┌─ ITEMS

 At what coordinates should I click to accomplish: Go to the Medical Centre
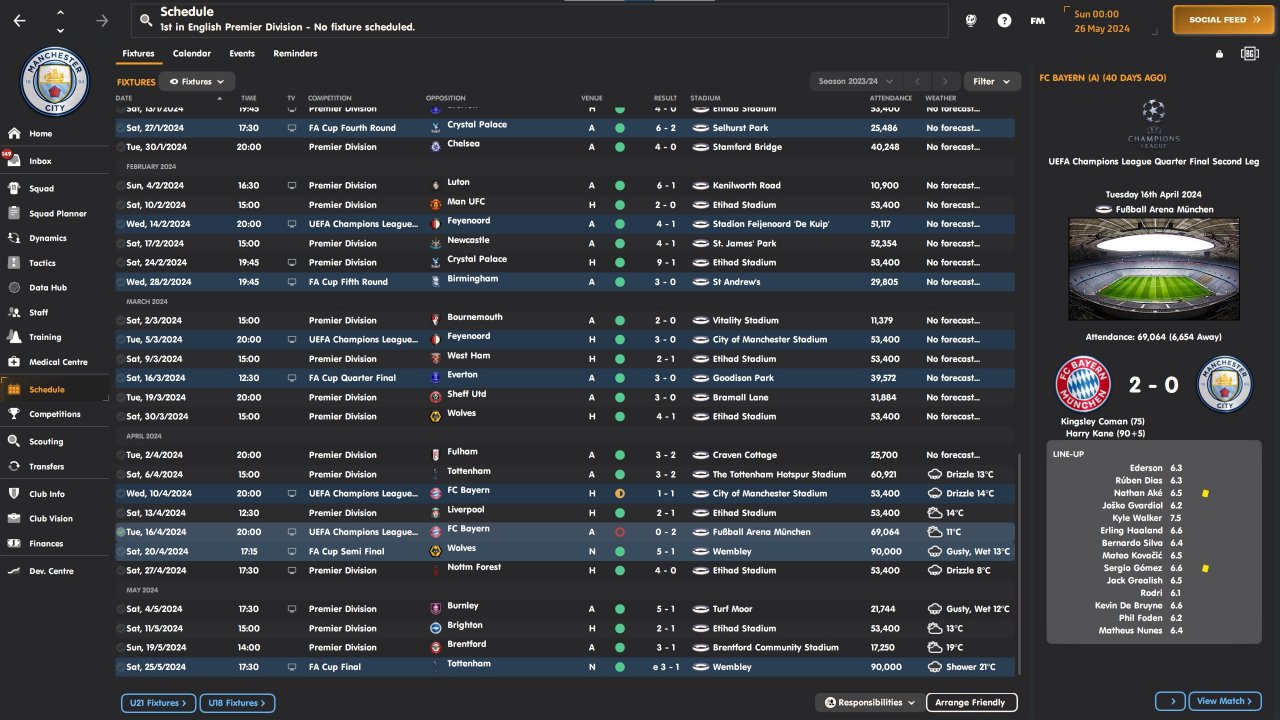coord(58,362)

└─
┌─ ITEMS

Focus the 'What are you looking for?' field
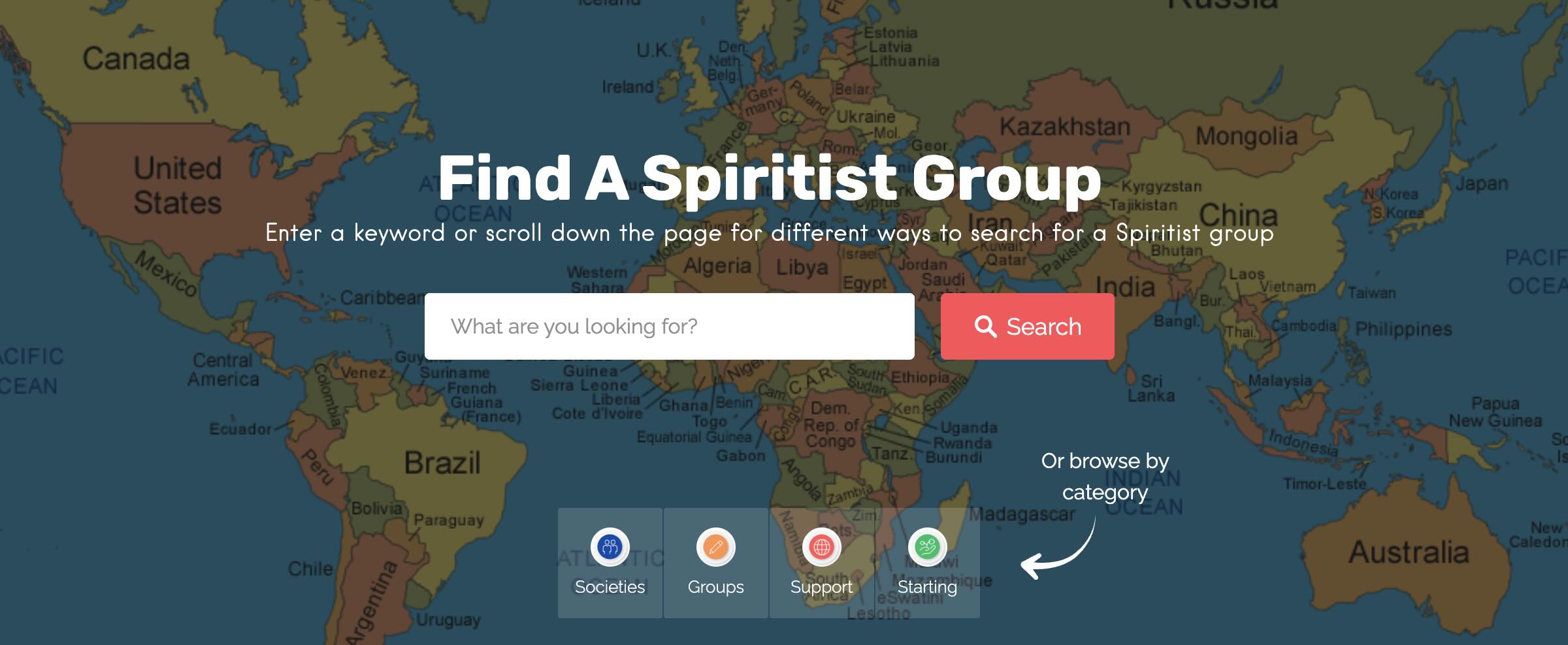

└─
┌─ ITEMS

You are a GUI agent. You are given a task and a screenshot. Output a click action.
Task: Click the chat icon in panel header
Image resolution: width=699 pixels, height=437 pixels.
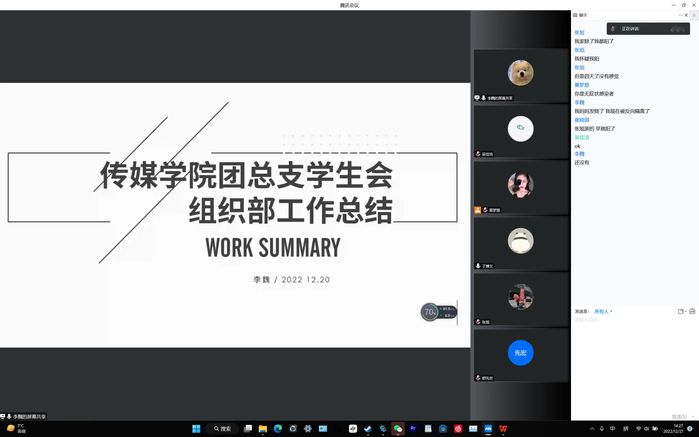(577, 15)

└─

Reproduce every line from the one containing "At what coordinates" down to the one containing "coord(58,362)", including both ends, and leave out any pictures.

COMPLETE OUTPUT.
 At what coordinates should I click to accomplish: Go to the Medical Centre
coord(58,362)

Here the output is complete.